Thinking like that scares me. It reminds me of the way my father used to think. Paranoid. (You can stop reading here. At this point on, it’s just a manic ramble that’s basically full of nothing but stream-of-consciousness just because i can.)
Pastor Mike at KUPC Ask the Pastors answered the ever-controversial question about suicide that plagues Christianity: Will a Christian go to hell if he or she commits suicide? Pastor Mike answers that suicide is "forgivable but not permissible."
Spacedit at mydepressionconnection.com says that she has gained victory over depression as a result of evil spirits being cast out of her in the name of Jesus Christ. It’s a subject I’ve grappled with myself, and I’m not sure what to believe. But I won’t be passing judgment on her.
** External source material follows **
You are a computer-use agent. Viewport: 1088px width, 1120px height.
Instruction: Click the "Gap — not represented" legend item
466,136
As reported by BET News, Juanita Bynum, a televangelist who is in the middle of divorcing her husband Thomas Weeks III, admitted that she wanted to kill herself when she saw her marriage falling apart.
“Suicide crossed my mind … You know, I felt hopeless,” Bynum says in a two-part episode of the TV show “Divorce Court. “I didn’t because the name Bynum represents a legacy of people that have gone before me and had I done that I would have given too much power to an individual to not just wipe me out but to wipe out the integrity of the legacy I was born in.”
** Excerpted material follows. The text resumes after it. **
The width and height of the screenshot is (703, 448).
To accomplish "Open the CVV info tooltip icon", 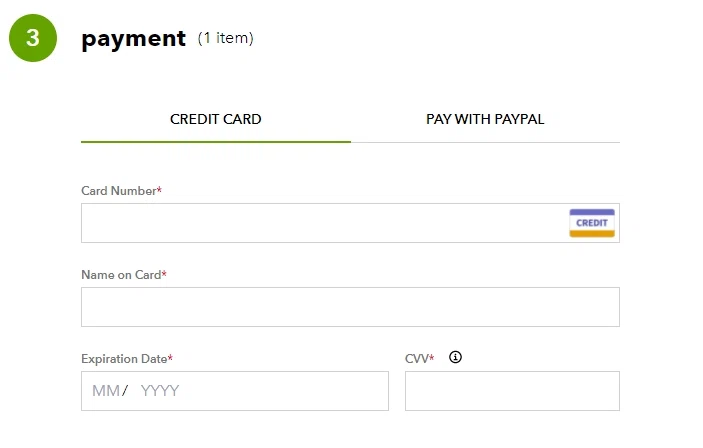I will point(456,357).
There’s a debate in the comments section of this post in which people are arguing that Bynum, who calls herself a prophetess, is human and is allowed to have a weak moment like Jesus did in the garden but there are others who aren’t taking her claim seriously citing her “self-absorbed” reasoning about the “Bynum legacy.”
Suicide? If you believe that I have a bridge I want to sell you. She is too infatuated with herself to do that. We need to stop listening to this person of continuous drama. She does not practice what she preaches.
Many people reach a point in their lives where they either have suicidal thoughts or consider committing suicide but move past it. I’m sure Bynum falls into this category, and it’s understandable. J.K. Rowling recently admitted to something similar while she was in the middle of divorce proceedings.
I’m pretty liberal when it comes to suicide humor jokes. (My husband hates it when I tell them though.) I came across this post from a blogger who volunteered at a suicide hotline center. I actually found it offensive.I don’t mind “demotivator” posters—in fact I love them—but I now realize they need to be used in an appropriate context. I would think that someone who worked at a suicide hotline would realize the severity of callers’ situations even if it was tiring work. I guess at some point you gotta laugh, right? Here’s the post:
People have been asking me what I learned from volunteering at a suicide call center.
It gets tiring telling people to “hang in there” and that they have something to live for when you really know they don’t.
Which is why I am writing my new book (see below).
I’d like to dedicate my book to the New Zealand Chess Team and the Polish Space Exploration Project.
Okay, the NZ Chess Team and Polish SEP thing was funny to me.
What do you think? Am I being oversensitive?